# Input for this task:
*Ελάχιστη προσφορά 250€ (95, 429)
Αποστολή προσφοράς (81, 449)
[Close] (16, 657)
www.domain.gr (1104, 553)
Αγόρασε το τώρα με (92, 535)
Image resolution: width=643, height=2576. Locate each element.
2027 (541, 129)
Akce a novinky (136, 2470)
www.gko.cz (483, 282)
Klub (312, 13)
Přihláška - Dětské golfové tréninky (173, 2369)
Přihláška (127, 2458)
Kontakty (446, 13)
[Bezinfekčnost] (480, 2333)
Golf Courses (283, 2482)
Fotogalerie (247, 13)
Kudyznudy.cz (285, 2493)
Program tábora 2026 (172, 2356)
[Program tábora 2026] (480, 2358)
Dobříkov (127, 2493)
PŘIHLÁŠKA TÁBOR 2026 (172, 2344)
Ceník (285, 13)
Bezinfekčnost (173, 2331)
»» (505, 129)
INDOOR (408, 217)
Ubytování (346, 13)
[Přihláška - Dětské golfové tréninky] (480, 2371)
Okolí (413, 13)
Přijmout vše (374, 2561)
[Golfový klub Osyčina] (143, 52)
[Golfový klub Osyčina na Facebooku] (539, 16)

--

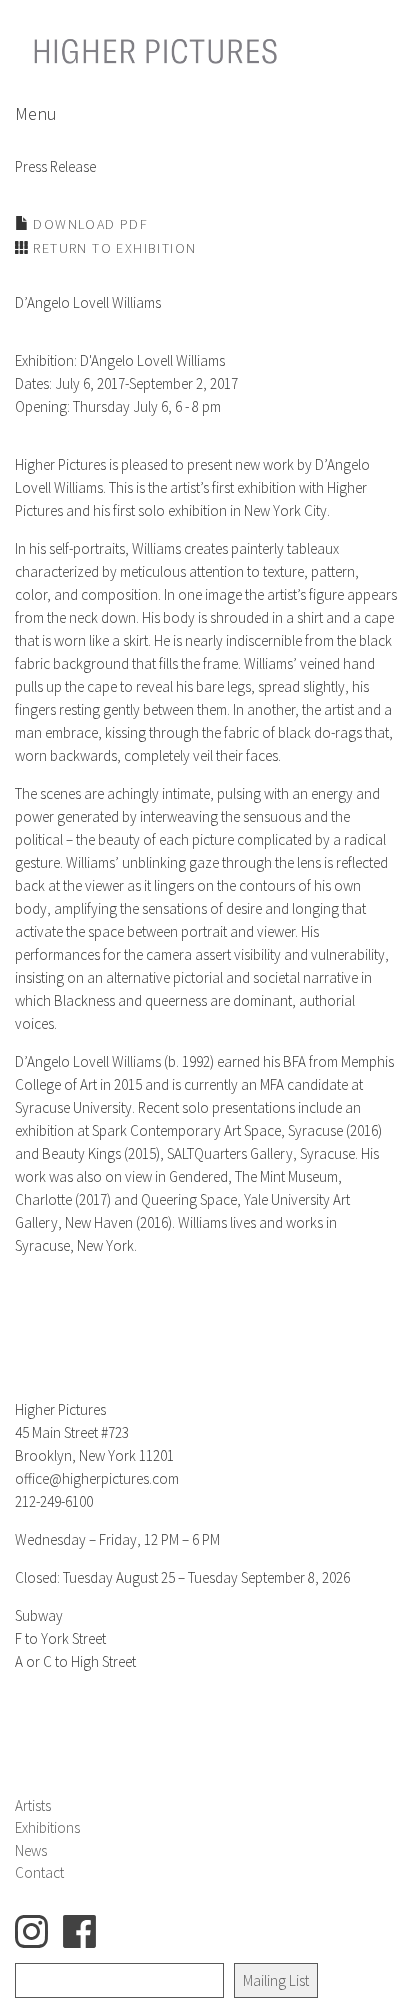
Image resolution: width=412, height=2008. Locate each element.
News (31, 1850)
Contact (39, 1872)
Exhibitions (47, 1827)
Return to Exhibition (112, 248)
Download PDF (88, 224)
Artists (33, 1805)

...

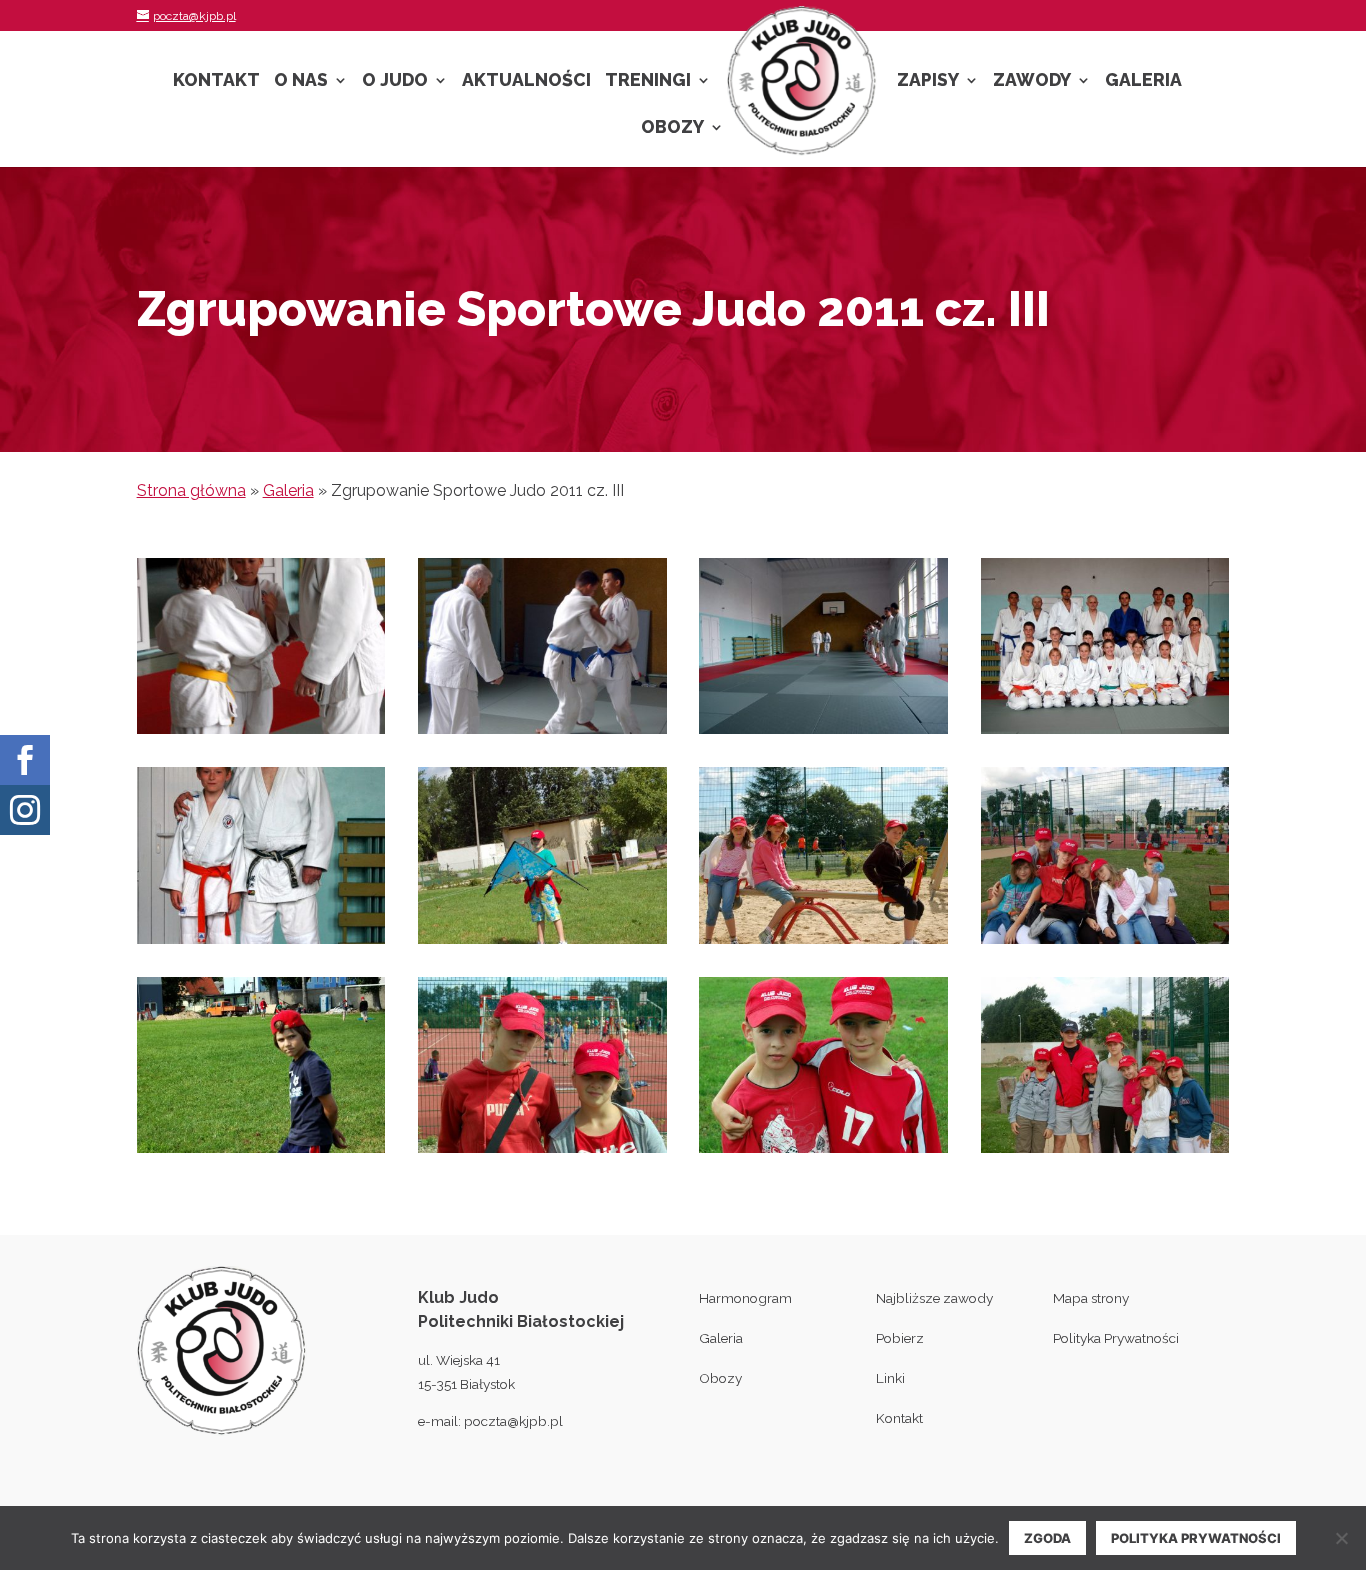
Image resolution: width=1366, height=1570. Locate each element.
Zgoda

# Your assignment:
One stretch of the lines above is wanted, from the line that contains "Image resolution: width=412, height=2008." through the line that contains "Artists (33, 1805)". Output it exactly.

# Reply to the task:
Image resolution: width=412, height=2008. Locate each element.
News (31, 1850)
Contact (39, 1872)
Exhibitions (47, 1827)
Return to Exhibition (112, 248)
Download PDF (88, 224)
Artists (33, 1805)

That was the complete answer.